Work instruction
Provide an exact transcription of all the records.

(Dataset items)
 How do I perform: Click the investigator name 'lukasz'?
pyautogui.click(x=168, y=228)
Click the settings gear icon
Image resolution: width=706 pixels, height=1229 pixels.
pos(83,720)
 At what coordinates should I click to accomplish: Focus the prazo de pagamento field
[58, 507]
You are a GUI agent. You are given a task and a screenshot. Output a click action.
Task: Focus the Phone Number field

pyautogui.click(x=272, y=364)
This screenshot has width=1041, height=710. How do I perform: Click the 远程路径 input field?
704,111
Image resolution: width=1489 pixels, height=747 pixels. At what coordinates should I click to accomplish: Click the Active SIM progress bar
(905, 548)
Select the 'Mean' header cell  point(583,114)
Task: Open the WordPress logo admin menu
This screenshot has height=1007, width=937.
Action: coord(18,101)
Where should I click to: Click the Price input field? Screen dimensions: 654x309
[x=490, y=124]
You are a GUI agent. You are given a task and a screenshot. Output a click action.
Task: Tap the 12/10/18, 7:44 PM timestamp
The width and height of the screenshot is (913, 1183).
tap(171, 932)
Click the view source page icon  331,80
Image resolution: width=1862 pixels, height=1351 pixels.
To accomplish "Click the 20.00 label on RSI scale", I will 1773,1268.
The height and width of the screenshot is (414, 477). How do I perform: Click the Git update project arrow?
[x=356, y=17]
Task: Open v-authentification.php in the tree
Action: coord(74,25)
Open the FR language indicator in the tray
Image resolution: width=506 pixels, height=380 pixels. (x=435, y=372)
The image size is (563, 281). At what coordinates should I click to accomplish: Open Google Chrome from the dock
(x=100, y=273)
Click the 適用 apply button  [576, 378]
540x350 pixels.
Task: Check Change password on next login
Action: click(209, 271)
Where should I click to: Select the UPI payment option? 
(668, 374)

Worked solution
 How do I perform: Click the investigator name 'lukasz'?
pyautogui.click(x=168, y=228)
Click the settings gear icon
Image resolution: width=706 pixels, height=1229 pixels.
pos(83,720)
 At what coordinates should I click to accomplish: Focus the prazo de pagamento field
[58, 507]
You are a GUI agent. You are given a task and a screenshot. Output a click action.
Task: Focus the Phone Number field

pyautogui.click(x=272, y=364)
This screenshot has width=1041, height=710. How do I perform: Click the 远程路径 input field?
704,111
Image resolution: width=1489 pixels, height=747 pixels. At what coordinates should I click to accomplish: Click the Active SIM progress bar
(905, 548)
Select the 'Mean' header cell  point(583,114)
Task: Open the WordPress logo admin menu
This screenshot has height=1007, width=937.
Action: coord(18,101)
Where should I click to: Click the Price input field? Screen dimensions: 654x309
[x=490, y=124]
You are a GUI agent. You are given a task and a screenshot. Output a click action.
Task: Tap the 12/10/18, 7:44 PM timestamp
The width and height of the screenshot is (913, 1183).
tap(171, 932)
Click the view source page icon  331,80
Image resolution: width=1862 pixels, height=1351 pixels.
To accomplish "Click the 20.00 label on RSI scale", I will 1773,1268.
The height and width of the screenshot is (414, 477). How do I perform: Click the Git update project arrow?
[x=356, y=17]
Task: Open v-authentification.php in the tree
Action: coord(74,25)
Open the FR language indicator in the tray
Image resolution: width=506 pixels, height=380 pixels. (x=435, y=372)
The image size is (563, 281). At what coordinates should I click to accomplish: Open Google Chrome from the dock
(x=100, y=273)
Click the 適用 apply button  [576, 378]
540x350 pixels.
Task: Check Change password on next login
Action: click(209, 271)
Where should I click to: Select the UPI payment option? 
(668, 374)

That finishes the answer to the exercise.